Eight-Dimensional Strategy Space \(\mathbb{S} = D_1 \times D_2 \times \cdots \times D_8\):
- \(D_1\): Role identity (e.g., ancient scholar, strategist)
- \(D_2\): Behavioral guidance
- \(D_3\): Mechanism (e.g., cascaded reasoning)
- \(D_4\): Metaphorical mapping
- \(D_5\): Expressive style (e.g., parallel prose, free prose)
- \(D_6\): Knowledge association
- \(D_7\): Trigger pattern
- \(D_8\): Contextual setting
- Given an original query \(q_0\) and strategy \(\mathbf{s}\), the prompt generator \(G\) produces an adversarial query \(q = G(q_0; \mathbf{s})\)
Fruit Fly Optimization Algorithm (FOA):
- Olfactory search: Adaptive local perturbation with step size decaying over iterations as \(\Delta_t = \max(1, \lfloor \alpha |D_i| \cdot \gamma^t \rfloor)\)
- Visual search: Attraction toward the global optimum with attraction probability \(\beta_t = \beta_0 + (1-\beta_0) \cdot t/N\)
- Cauchy mutation: Leverages the heavy-tailed property of the Cauchy distribution to escape local optima
- Hash-based deduplication and early stopping are introduced to improve search efficiency
Fitness Evaluation \(F(\mathbf{s}) = S_c(\mathbf{s}) + S_k(\mathbf{s})\):
- Consistency score \(S_c\): Scored by an evaluation model (0–100), measuring the alignment between the response and the malicious instruction
- Keyword score \(S_k\): Detects the presence of rejection keywords (0 or 20 points)
- Total fitness range: \([0, 120]\)

Loss & Training¶

DeepSeek-Chat is used as both the attack model and the translation model.
Initial population size is 5; maximum number of iterations is 5.
A fitness threshold of 80 is used to determine jailbreak success.
Two-stage translation module: Classical Chinese → Modern Chinese → English.

Key Experimental Results¶

Main Results (AdvBench Dataset)¶

Target Model	CC-BOS ASR	CC-BOS Avg.
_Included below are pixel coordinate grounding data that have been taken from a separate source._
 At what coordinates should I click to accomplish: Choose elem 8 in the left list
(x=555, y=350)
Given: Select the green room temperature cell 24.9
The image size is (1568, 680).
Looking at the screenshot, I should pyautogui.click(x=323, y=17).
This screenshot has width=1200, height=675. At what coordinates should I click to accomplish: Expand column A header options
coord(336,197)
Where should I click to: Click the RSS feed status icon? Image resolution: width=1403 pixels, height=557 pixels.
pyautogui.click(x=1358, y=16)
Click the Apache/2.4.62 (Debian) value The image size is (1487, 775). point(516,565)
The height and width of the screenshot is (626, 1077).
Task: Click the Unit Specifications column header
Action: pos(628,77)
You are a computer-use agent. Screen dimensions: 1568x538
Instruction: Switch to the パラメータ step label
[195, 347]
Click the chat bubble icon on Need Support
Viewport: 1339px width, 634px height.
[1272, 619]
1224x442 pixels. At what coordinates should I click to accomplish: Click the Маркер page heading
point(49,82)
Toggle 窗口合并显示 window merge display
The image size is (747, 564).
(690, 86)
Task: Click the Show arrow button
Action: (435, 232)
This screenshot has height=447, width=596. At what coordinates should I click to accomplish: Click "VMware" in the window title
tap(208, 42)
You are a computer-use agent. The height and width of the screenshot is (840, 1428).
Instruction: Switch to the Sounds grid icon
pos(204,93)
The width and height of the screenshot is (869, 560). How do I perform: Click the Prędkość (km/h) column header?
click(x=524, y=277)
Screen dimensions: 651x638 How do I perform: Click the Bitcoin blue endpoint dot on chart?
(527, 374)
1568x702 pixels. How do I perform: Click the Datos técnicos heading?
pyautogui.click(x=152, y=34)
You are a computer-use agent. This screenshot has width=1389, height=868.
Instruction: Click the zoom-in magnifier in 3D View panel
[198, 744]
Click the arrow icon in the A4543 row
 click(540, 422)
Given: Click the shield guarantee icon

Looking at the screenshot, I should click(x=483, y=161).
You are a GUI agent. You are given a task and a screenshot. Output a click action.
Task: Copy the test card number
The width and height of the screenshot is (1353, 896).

Score	ICRT ASR	ICRT Avg. Score
Gemini-2.5-flash	100%	4.82	92%	4.52
Claude-3.7	100%	3.14	40%	1.60
GPT-4o	100%	4.74	74%	3.06
DeepSeek-Reasoner	100%	4.84	88%	4.00
Qwen3-235B	100%	4.88	84%	4.00
Grok-3	100%	4.76	98%	4.30

Efficiency Comparison (Average Query Count Avg.Q)¶

Method	Gemini	Claude	GPT-4o	DeepSeek	Qwen3	Grok-3
CC-BOS	1.46	2.38	1.28	1.12	1.54	1.18
CL-GSO	3.62	21.42	4.00	3.26	5.06	1.24
PAIR	60.00	51.12	57.36	40.32	57.00	51.36

Key Findings¶

CC-BOS achieves 100% ASR on all six target models, substantially outperforming all baselines.
The average number of queries is only 1–2, far exceeding the efficiency of competing methods.
Near-100% ASR is also maintained on the CLAS and StrongREJECT datasets.
CC-BOS retains high success rates even against the Llama-Guard-3-8B defense.

Highlights & Insights¶

This is the first systematic investigation of Classical Chinese in LLM security evaluation, opening a new research direction.
The formalized eight-dimensional strategy space enables comprehensive coverage of attack vectors.
The three-phase FOA search strategy—olfactory, visual, and Cauchy mutation—efficiently balances exploration and exploitation.
The extremely low query count suggests that the Classical Chinese context itself possesses strong bypass capability.

Limitations & Future Work¶

The Classical Chinese attack relies on the model's comprehension of Classical Chinese; effectiveness may diminish for models with very limited exposure to such data.
The selection of dimensions in the eight-dimensional strategy space depends on human expertise.
Defensive countermeasures, such as incorporating Classical Chinese safety data during training, are relatively straightforward to implement.
The paper focuses on attack capability without providing an in-depth discussion of defensive strategies.

Compared to CL-GSO: CC-BOS leverages Classical Chinese context rather than strategy decomposition in modern English.
Compared to white-box methods such as GCG: CC-BOS is fully black-box and requires no gradient information.
Implication: LLM safety alignment must extend coverage to historical languages and specialized linguistic contexts.

Rating¶

Novelty: ⭐⭐⭐⭐⭐ Classical Chinese jailbreak attacks represent an entirely novel perspective.
Experimental Thoroughness: ⭐⭐⭐⭐ Six models, three datasets, and multi-dimensional comparisons.
Writing Quality: ⭐⭐⭐⭐ Methods are clearly described with a high degree of mathematical formalization.
Value: ⭐⭐⭐⭐ Carries significant implications for LLM safety research.